Stadtpräsidentin Corine Mauch tritt ab. Die SP als stärkste Kraft in Zürich will das Stadtpräsidium verteidigen. Jetzt kommt Bewegung ins Kandidatenkarussell. Das bürgerliche Lager sucht derweil nach einem überraschenden Kopf, um die rot-grüne Mehrheit anzugreifen.
«Es ist der richtige Moment»: SP-Kantonsrätin Mandy Abou Shoak kandidiert als Zürcher Stadtpräsidentin.

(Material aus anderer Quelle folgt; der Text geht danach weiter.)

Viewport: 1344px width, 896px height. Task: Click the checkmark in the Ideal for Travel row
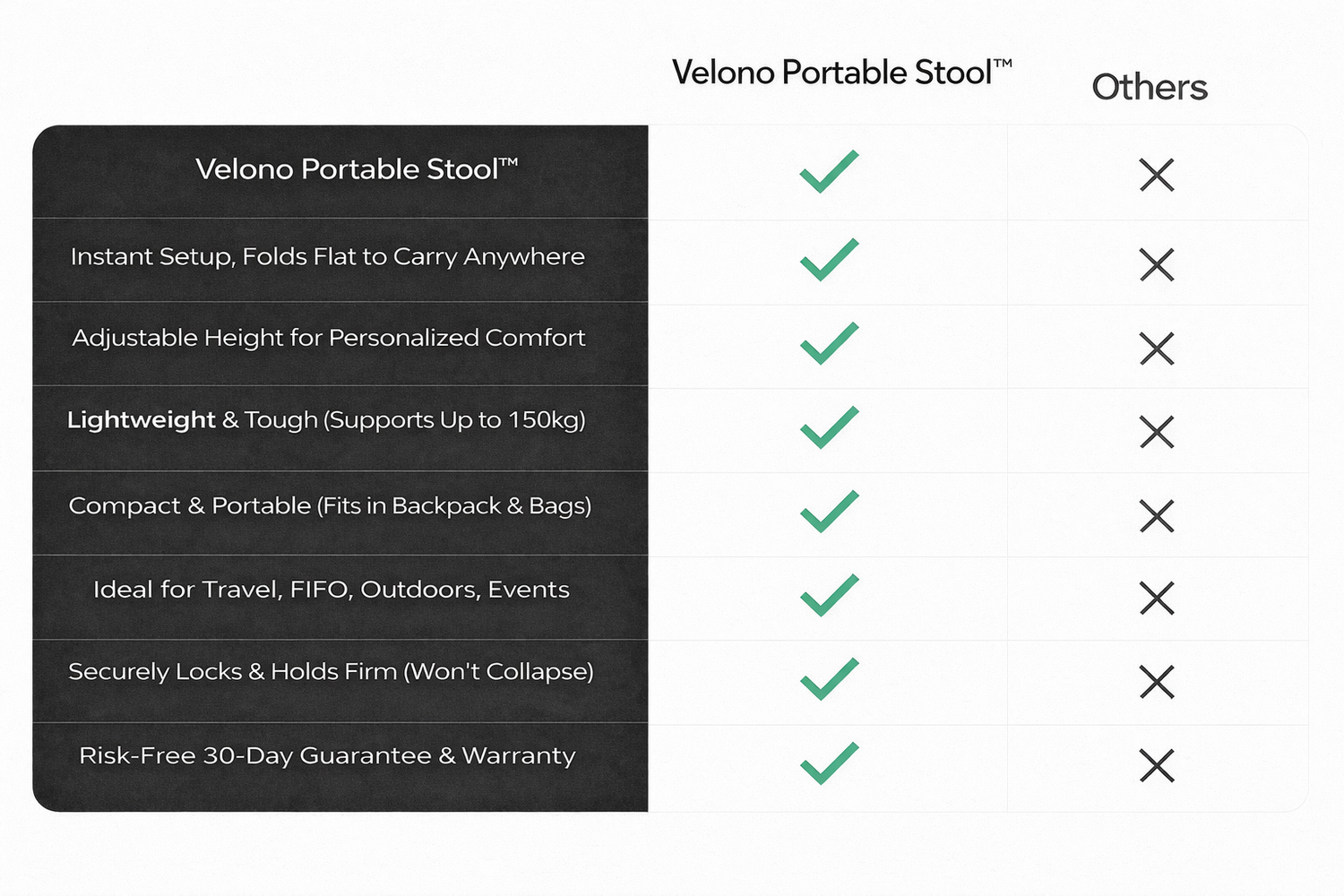pos(829,595)

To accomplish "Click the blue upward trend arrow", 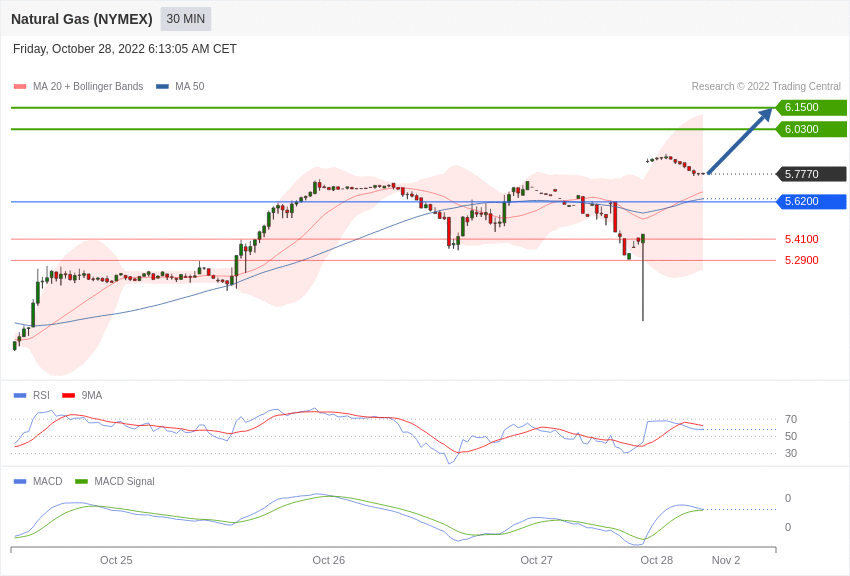I will [x=740, y=141].
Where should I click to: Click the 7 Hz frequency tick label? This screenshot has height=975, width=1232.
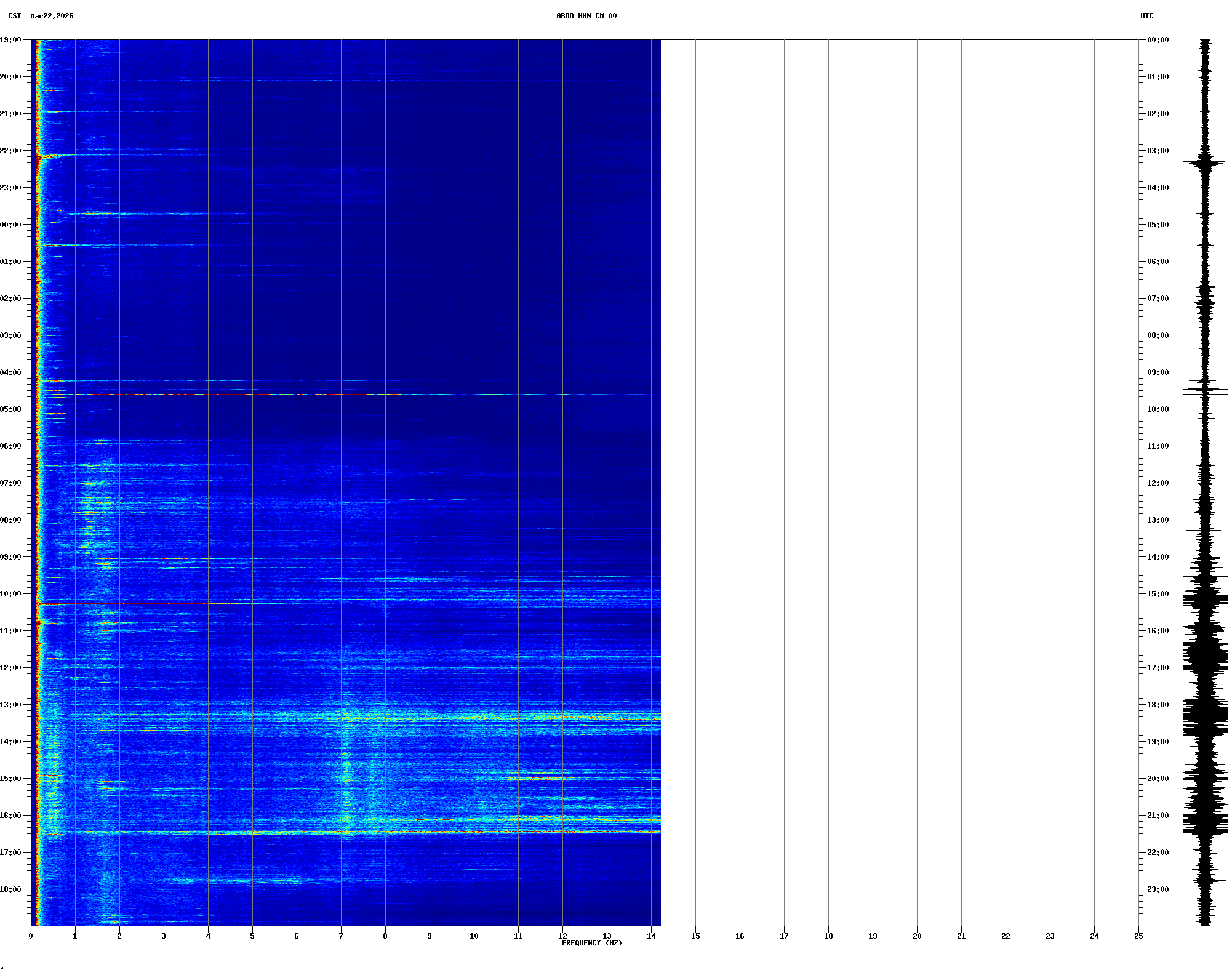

Foto: zvg/Raphael Huenerfauth

In knapp 11 Monaten wählt die Stadt Zürich Regierung und Parlament neu. Mit den Wahlen vom 8. März 2026 endet in der grössten Schweizer Stadt eine Ära: Die seit 2009 amtierende Stadtpräsidentin Corine Mauch (SP) hat angekündigt, nach 17 Jahren im Amt nicht mehr anzutreten. Auch Hochbauvorsteher André Odermatt (SP, im Amt seit 2010) und Schulvorsteher Filippo Leutenegger (FDP, seit 2014) treten zurück.